Partaiku.id – Anggota Komisi II DPR RI dari Fraksi Partai Kebangkitan Bangsa (PKB), Muhammad Khozin, melontarkan kritik terhadap Mahkamah Konstitusi (MK) yang dinilai tidak konsisten dalam menyikapi persoalan keserentakan pemilu. Kritik ini muncul usai MK mengabulkan sebagian uji materi terhadap Undang-Undang Pemilu yang diajukan oleh Perkumpulan untuk Pemilu dan Demokrasi (Perludem).
Putusan MK dalam Perkara Nomor 135/PUU-XXII/2024 menyatakan bahwa pelaksanaan pemilu nasional dan lokal dapat dipisahkan dengan jeda waktu hingga dua tahun enam bulan. Bagi Khozin, keputusan ini bertentangan dengan semangat dan substansi putusan sebelumnya.

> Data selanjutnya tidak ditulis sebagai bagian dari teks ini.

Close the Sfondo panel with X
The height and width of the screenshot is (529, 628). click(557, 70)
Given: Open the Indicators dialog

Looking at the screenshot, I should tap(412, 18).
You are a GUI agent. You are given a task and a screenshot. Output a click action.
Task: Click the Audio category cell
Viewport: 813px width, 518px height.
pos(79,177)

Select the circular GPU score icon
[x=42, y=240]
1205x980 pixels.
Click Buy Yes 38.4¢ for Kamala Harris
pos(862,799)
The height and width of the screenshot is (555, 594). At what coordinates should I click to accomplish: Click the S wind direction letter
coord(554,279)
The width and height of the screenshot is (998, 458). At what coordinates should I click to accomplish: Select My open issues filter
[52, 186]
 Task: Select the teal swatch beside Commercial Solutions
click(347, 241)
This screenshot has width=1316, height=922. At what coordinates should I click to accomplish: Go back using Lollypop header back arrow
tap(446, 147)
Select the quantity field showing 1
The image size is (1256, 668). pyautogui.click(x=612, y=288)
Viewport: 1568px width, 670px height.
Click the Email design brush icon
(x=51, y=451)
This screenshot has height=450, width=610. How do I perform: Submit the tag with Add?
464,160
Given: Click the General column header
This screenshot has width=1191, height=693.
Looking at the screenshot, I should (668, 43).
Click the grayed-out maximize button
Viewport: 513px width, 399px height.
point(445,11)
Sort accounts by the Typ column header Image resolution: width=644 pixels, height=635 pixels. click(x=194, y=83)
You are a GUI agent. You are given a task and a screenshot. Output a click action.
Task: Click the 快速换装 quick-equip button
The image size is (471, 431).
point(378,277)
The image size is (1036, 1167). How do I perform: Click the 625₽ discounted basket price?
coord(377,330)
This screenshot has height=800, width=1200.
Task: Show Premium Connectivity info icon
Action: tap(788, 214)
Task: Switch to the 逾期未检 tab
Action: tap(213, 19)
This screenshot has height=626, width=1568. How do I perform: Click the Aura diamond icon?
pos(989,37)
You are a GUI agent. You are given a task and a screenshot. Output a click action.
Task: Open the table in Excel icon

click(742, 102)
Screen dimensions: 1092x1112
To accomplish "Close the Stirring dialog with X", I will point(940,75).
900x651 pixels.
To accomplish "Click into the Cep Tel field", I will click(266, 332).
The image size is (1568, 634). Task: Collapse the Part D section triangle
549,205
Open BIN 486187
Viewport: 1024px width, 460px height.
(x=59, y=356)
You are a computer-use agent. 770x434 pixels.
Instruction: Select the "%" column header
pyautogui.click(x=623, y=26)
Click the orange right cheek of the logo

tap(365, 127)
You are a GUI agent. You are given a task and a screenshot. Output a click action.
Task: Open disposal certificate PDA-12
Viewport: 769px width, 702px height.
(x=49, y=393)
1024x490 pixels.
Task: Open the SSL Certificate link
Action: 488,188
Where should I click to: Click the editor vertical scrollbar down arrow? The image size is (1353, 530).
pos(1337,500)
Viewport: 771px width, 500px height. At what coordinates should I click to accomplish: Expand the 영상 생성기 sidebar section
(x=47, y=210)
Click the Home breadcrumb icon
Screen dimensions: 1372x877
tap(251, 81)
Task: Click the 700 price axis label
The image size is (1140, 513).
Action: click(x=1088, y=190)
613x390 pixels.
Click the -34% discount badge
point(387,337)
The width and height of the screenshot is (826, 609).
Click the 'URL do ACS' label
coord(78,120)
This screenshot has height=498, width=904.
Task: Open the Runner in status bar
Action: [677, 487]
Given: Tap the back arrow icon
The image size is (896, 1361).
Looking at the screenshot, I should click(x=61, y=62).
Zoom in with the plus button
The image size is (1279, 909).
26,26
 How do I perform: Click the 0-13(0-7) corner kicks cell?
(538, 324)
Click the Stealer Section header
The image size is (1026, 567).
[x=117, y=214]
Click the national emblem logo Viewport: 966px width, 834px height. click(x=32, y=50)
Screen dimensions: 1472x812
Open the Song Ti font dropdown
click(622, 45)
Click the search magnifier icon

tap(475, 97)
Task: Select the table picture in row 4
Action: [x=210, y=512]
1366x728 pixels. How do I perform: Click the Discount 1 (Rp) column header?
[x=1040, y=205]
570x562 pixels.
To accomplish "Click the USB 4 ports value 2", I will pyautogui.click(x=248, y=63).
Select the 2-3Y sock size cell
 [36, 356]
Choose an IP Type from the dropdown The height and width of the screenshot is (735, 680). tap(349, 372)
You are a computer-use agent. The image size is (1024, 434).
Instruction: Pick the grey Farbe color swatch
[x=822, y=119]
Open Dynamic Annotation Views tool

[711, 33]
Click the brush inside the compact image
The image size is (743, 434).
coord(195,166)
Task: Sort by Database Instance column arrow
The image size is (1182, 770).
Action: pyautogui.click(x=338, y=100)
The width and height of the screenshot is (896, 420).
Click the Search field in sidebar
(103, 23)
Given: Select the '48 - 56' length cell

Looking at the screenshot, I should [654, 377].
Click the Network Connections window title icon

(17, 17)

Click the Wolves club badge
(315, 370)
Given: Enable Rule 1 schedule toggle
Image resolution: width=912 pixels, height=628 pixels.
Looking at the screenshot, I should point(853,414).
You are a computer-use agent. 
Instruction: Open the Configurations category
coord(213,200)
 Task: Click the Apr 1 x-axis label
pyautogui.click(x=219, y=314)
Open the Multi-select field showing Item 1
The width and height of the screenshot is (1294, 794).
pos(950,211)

“Putusan MK Nomor 55/PUU-XVII/2019 yang dibacakan pada 26 Februari 2020 jelas menyebutkan enam skema keserentakan pemilu. Saat itu, MK menyerahkan kewenangan pengaturannya kepada pembentuk undang-undang. Tapi kini, putusan terbaru malah membatasi pilihan. Ini menunjukkan adanya paradoks,” ujar Khozin dalam keterangan tertulisnya, Sabtu (28/6/2025).
Pria yang akrab disapa Gus Khozin itu menyayangkan perubahan arah putusan MK yang menurutnya berimplikasi besar terhadap arsitektur kepemiluan nasional, termasuk UU No. 8 Tahun 2015 tentang Pilkada. Ia menilai keputusan tersebut berpotensi menimbulkan ketidakharmonisan dalam penyelenggaraan pemilu nasional dan daerah ke depan.
Ia juga mengingatkan bahwa dalam putusan sebelumnya, MK mendorong pembentuk undang-undang untuk melakukan rekayasa konstitusional secara demokratis dalam menentukan model pemilu yang sesuai.
“Ketika MK sendiri mengambil alih peran itu dan menentukan skema waktu pemilu, ini jadi pergeseran peran yang tidak sejalan dengan putusan yang mereka buat sebelumnya,” tegasnya.
Gus Khozin pun mendesak agar penyusunan regulasi pemilu tetap mengedepankan prinsip-prinsip demokrasi, efisiensi, dan keselarasan antara pemilu nasional dan daerah.